All that was left in the bare apartment was a pet rabbit. The pantry that Charlotte Smith had restocked with groceries two days earlier was bare, and her family’s furniture, toys, and clothes were nowhere to be found. Everything was gone.
“I was in shock,” said Charlotte. “My kids and I had returned from a doctor’s visit that afternoon. We were living at a friend’s apartment because I had just lost my dead-end job and couldn’t afford housing, and she just left with all our stuff. I had no money, and we had nowhere to turn.”
This picture contrasts sharply to Charlotte and her family’s situation today. In their Lithonia condo, 15-year-old Damien and 17-year-old Sequion clean up the kitchen after cooking breakfast while the younger children follow her dutifully around the house, smartly dressed and helping to pick up before the day really gets started.
Charlotte takes the two youngest with her daily on the bus ride to her full-time job at an area childcare learning center, where she teaches early childhood development. Her oldest son, Sequion, takes care of the other three children at home after they return from school. Everyone takes turns cooking and keeping the house clean.

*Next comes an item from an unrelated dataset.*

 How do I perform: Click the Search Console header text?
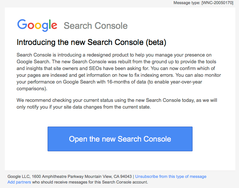[x=96, y=25]
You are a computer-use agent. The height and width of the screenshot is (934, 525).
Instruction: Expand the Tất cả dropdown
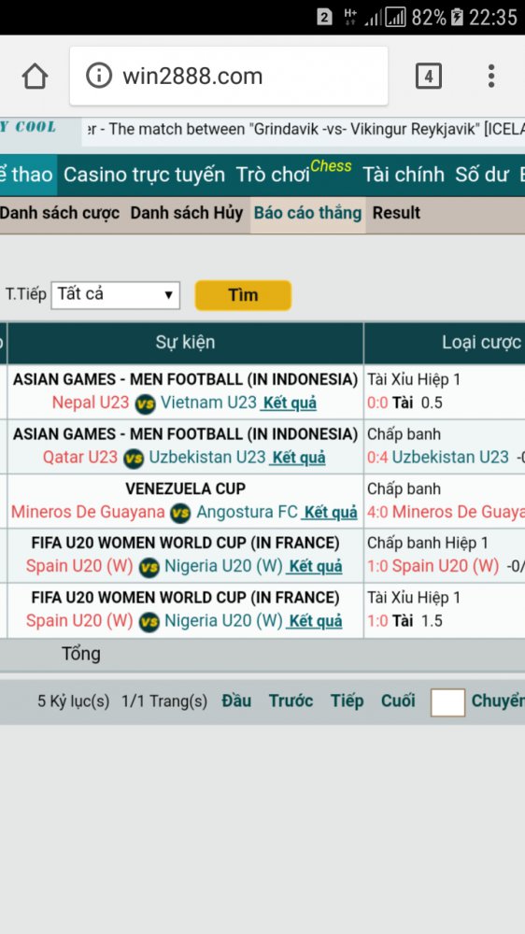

“Everyone has a role to play,” she said. “During the week, I tell them that I have to work to provide for the family. But the weekends are theirs – we play and have fun.”
The family has come a long way. Charlotte has come a long way. They spent two years in the United Methodist Children’s Home Family Housing Program, where Charlotte got back on her feet and prepared for success on her own. Her children were active on the campus of The Children’s Home, regularly seen talking to staff in the hallway and participating in almost every campus activity.
The Children’s Home, unlike many housing programs that only provide shelter for homeless families and limited support, became the Smith’s family, their support network, and their mentors.
Charlotte’s children found role models in the staff that got to know them best, like Marcus Cade, who coordinates campus activities.
“I ask God to help me make a difference in the lives of all our Children’s Home residents, to give them what they need from me,” said Marcus. “I really connected with Damien to let him know that he is a role model for his siblings – he can impact them for the better. Beyond that, he was very talented at sports and showed leadership skills. By controlling his temper and learning to interact with others in a more positive way, he was able to thrive at school, sports, and in life.”
While at The Children’s Home, Charlotte obtained her GED, early childhood development certificate, and driver’s license. She also learned how to budget so when she moved out in the spring, she was able to pay six months rent in advance for her condo. She found and has maintained stable full-time employment and she is continuing to further her education.
Perhaps most importantly, as a domestic abuse survivor, Charlotte learned to surround herself with people who treated her with respect and love.
“This family is going to be just fine,” said Terence Johnson, vice president for programming at The Children’s Home. “They are exactly how we picture success for our Family Housing Program. They took advantage of all the resources we had to offer, and they have responded with nothing but gratitude.
In fact, when Charlotte and her children moved out, they cooked a meal for the entire Children’s Home staff to say thank you.
“I told my kids, we will not be on the street ever again,” she said. “I know how to take care of the family and to budget, and we work hard together for success. I am so grateful to everyone at The Children’s Home for helping us get this place in our lives.”
The Smiths still stop by the Children’s Home campus, participating in the summer softball league or visiting with staff. They will always be welcome, and part of our family.